▶ [Work instruction] The expected output is the full set of entries, retyped verbatim, pictures excluded.
[Data extracts — start]
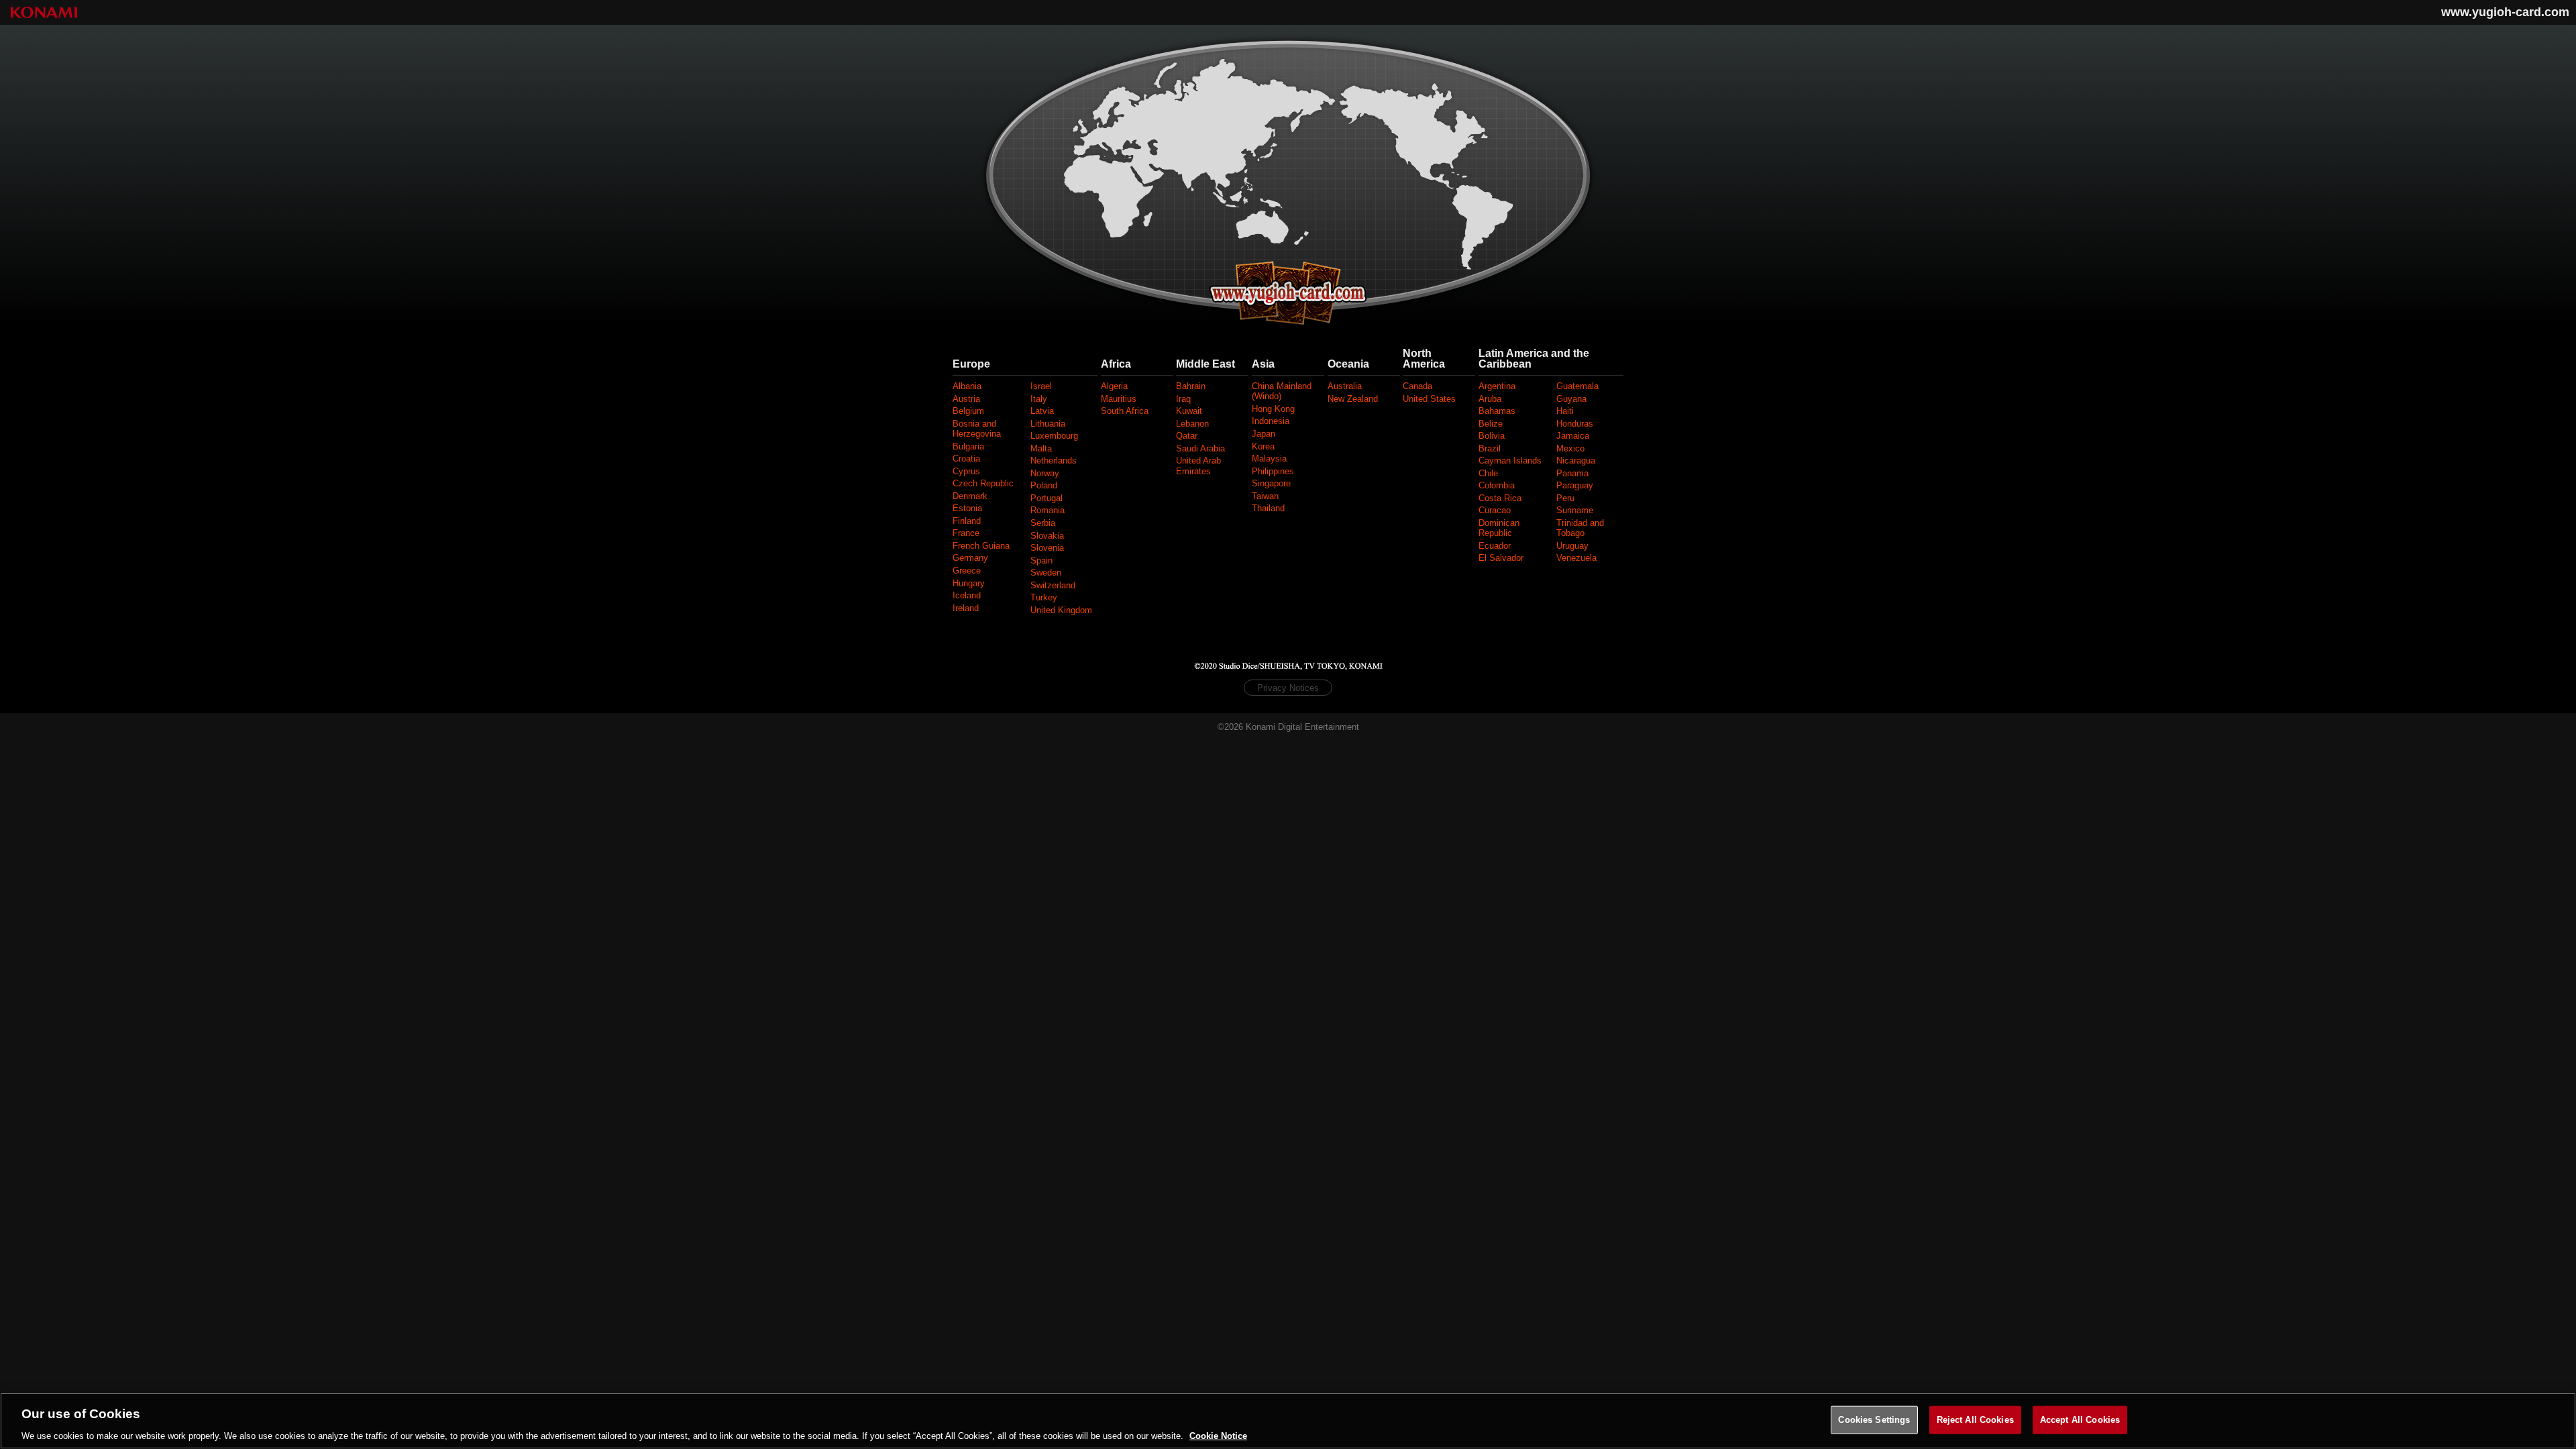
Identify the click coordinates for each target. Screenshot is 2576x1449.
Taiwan (1265, 496)
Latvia (1042, 411)
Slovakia (1047, 536)
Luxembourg (1054, 436)
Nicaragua (1575, 460)
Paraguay (1574, 485)
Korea (1263, 446)
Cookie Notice (1218, 1435)
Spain (1041, 560)
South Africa (1124, 411)
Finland (967, 521)
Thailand (1268, 508)
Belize (1491, 424)
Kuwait (1189, 411)
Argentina (1497, 386)
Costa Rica (1500, 498)
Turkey (1043, 597)
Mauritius (1118, 399)
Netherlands (1053, 460)
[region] (1288, 1421)
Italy (1038, 399)
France (966, 533)
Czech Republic (983, 483)
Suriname (1574, 510)
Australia (1345, 386)
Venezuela (1576, 558)
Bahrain (1190, 386)
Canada (1417, 386)
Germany (970, 558)
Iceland (967, 595)
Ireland (966, 608)
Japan (1263, 434)
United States (1429, 399)
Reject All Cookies (1975, 1419)
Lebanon (1192, 424)
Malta (1041, 448)
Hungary (969, 583)
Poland (1043, 485)
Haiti (1565, 411)
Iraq (1183, 399)
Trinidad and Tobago (1580, 528)
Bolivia (1492, 436)
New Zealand (1353, 399)
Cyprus (966, 471)
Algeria (1114, 386)
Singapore (1271, 483)
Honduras (1574, 424)
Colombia (1497, 485)
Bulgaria (968, 446)
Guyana (1571, 399)
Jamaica (1572, 436)
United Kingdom (1061, 610)
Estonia (967, 508)
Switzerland (1052, 585)
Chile (1488, 473)
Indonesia (1270, 421)
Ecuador (1495, 546)
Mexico (1570, 448)
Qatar (1186, 436)
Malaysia (1269, 458)
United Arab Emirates (1198, 465)
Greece (967, 571)
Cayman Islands (1510, 460)
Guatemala (1577, 386)
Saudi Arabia (1200, 448)
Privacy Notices (1288, 688)
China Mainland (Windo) (1281, 391)
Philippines (1273, 471)
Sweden (1045, 573)
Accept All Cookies (2080, 1419)
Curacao (1495, 510)
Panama (1572, 473)
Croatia (966, 458)
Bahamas (1497, 411)
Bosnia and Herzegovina (977, 429)
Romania (1047, 510)
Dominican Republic (1499, 528)
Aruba (1490, 399)
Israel (1041, 386)
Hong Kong (1273, 409)
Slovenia (1047, 548)
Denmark (970, 496)
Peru (1565, 498)
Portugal (1046, 498)
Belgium (968, 411)
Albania (967, 386)
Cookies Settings (1874, 1419)
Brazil (1490, 448)
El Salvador (1501, 558)
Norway (1044, 473)
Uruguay (1572, 546)
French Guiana (981, 546)
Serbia (1042, 523)
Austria (966, 399)
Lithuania (1047, 424)
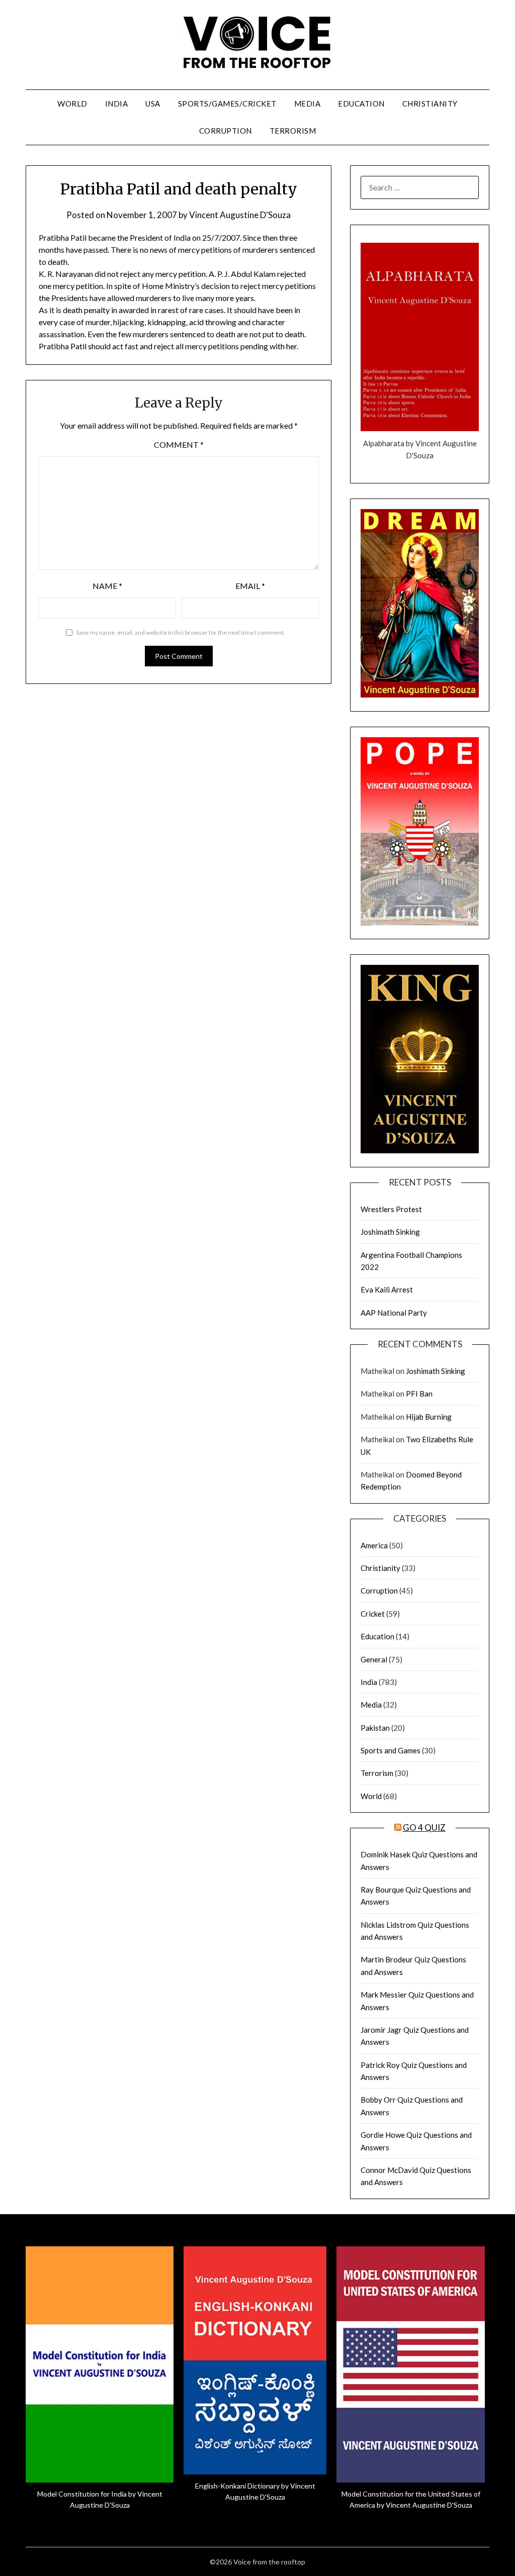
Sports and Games (390, 1750)
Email (250, 585)
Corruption (225, 130)
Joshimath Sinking (390, 1231)
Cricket (373, 1613)
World (72, 103)
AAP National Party (394, 1312)
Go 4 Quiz (424, 1827)
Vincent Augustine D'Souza (240, 215)
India (116, 103)
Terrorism (293, 130)
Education (361, 103)
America (374, 1545)
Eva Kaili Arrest (387, 1289)
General (374, 1659)
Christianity (430, 103)
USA (152, 103)
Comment (179, 444)
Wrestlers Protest (391, 1209)
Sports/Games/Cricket (227, 103)
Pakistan (375, 1727)
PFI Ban (419, 1393)
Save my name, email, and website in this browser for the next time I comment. (180, 632)
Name (107, 585)
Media (307, 103)
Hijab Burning (429, 1416)
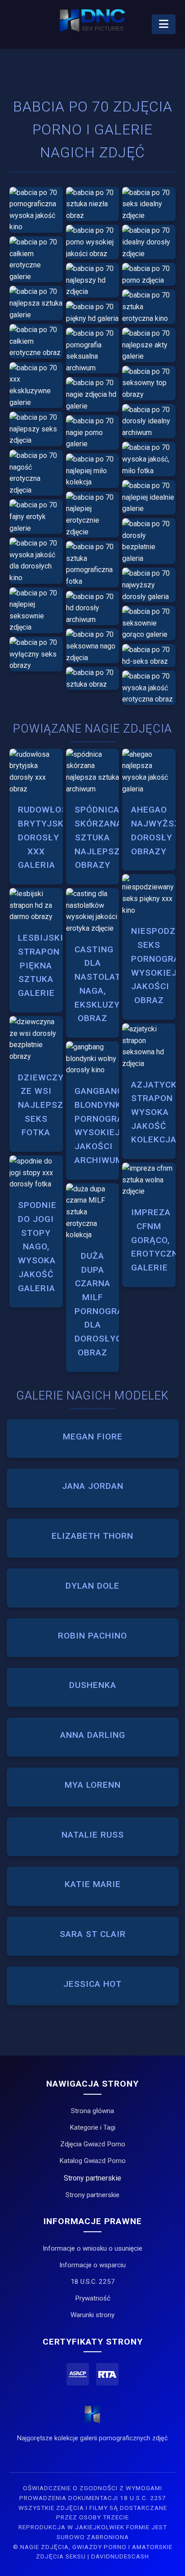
[Data extracts — finish]
▶ [Result for this task]
Identify the click coordinates for each target. Screenshot is 2576x1449.
Taiwan (1265, 496)
Latvia (1042, 411)
Slovakia (1047, 536)
Luxembourg (1054, 436)
Nicaragua (1575, 460)
Paraguay (1574, 485)
Korea (1263, 446)
Cookie Notice (1218, 1435)
Spain (1041, 560)
South Africa (1124, 411)
Finland (967, 521)
Thailand (1268, 508)
Belize (1491, 424)
Kuwait (1189, 411)
Argentina (1497, 386)
Costa Rica (1500, 498)
Turkey (1043, 597)
Mauritius (1118, 399)
Netherlands (1053, 460)
[region] (1288, 1421)
Italy (1038, 399)
France (966, 533)
Czech Republic (983, 483)
Suriname (1574, 510)
Australia (1345, 386)
Venezuela (1576, 558)
Bahrain (1190, 386)
Canada (1417, 386)
Germany (970, 558)
Iceland (967, 595)
Ireland (966, 608)
Japan (1263, 434)
United States (1429, 399)
Reject All Cookies (1975, 1419)
Lebanon (1192, 424)
Malta (1041, 448)
Hungary (969, 583)
Poland (1043, 485)
Haiti (1565, 411)
Iraq (1183, 399)
Trinidad and Tobago (1580, 528)
Bolivia (1492, 436)
New Zealand (1353, 399)
Cyprus (966, 471)
Algeria (1114, 386)
Singapore (1271, 483)
Honduras (1574, 424)
Colombia (1497, 485)
Bulgaria (968, 446)
Guyana (1571, 399)
Jamaica (1572, 436)
United Kingdom (1061, 610)
Estonia (967, 508)
Switzerland (1052, 585)
Chile (1488, 473)
Indonesia (1270, 421)
Ecuador (1495, 546)
Mexico (1570, 448)
Qatar (1186, 436)
Malaysia (1269, 458)
United Arab Emirates (1198, 465)
Greece (967, 571)
Cayman Islands (1510, 460)
Guatemala (1577, 386)
Saudi Arabia (1200, 448)
Privacy Notices (1288, 688)
China Mainland (Windo) (1281, 391)
Philippines (1273, 471)
Sweden (1045, 573)
Accept All Cookies (2080, 1419)
Curacao (1495, 510)
Panama (1572, 473)
Croatia (966, 458)
Bahamas (1497, 411)
Bosnia and Herzegovina (977, 429)
Romania (1047, 510)
Dominican Republic (1499, 528)
Aruba (1490, 399)
Israel (1041, 386)
Hong Kong (1273, 409)
Slovenia (1047, 548)
Denmark (970, 496)
Peru (1565, 498)
Portugal (1046, 498)
Belgium (968, 411)
Albania (967, 386)
Cookies Settings (1874, 1419)
Brazil (1490, 448)
El Salvador (1501, 558)
Norway (1044, 473)
Uruguay (1572, 546)
French Guiana (981, 546)
Serbia (1042, 523)
Austria (966, 399)
Lithuania (1047, 424)
Sports and Games (390, 1750)
Email (250, 585)
Corruption (225, 130)
Joshimath Sinking (390, 1231)
Cricket (373, 1613)
World (72, 103)
AAP National Party (394, 1312)
Go 4 Quiz (424, 1827)
Vincent Augustine D'Souza (240, 215)
India (116, 103)
Terrorism (293, 130)
Education (361, 103)
America (374, 1545)
Eva Kaili Arrest (387, 1289)
General (374, 1659)
Christianity (430, 103)
USA (152, 103)
Comment (179, 444)
Wrestlers Protest (391, 1209)
Sports/Games/Cricket (227, 103)
Pakistan (375, 1727)
PFI Ban (419, 1393)
Save my name, email, and website in this browser for the next time I comment. (180, 632)
Name (107, 585)
Media (307, 103)
Hijab Burning (429, 1416)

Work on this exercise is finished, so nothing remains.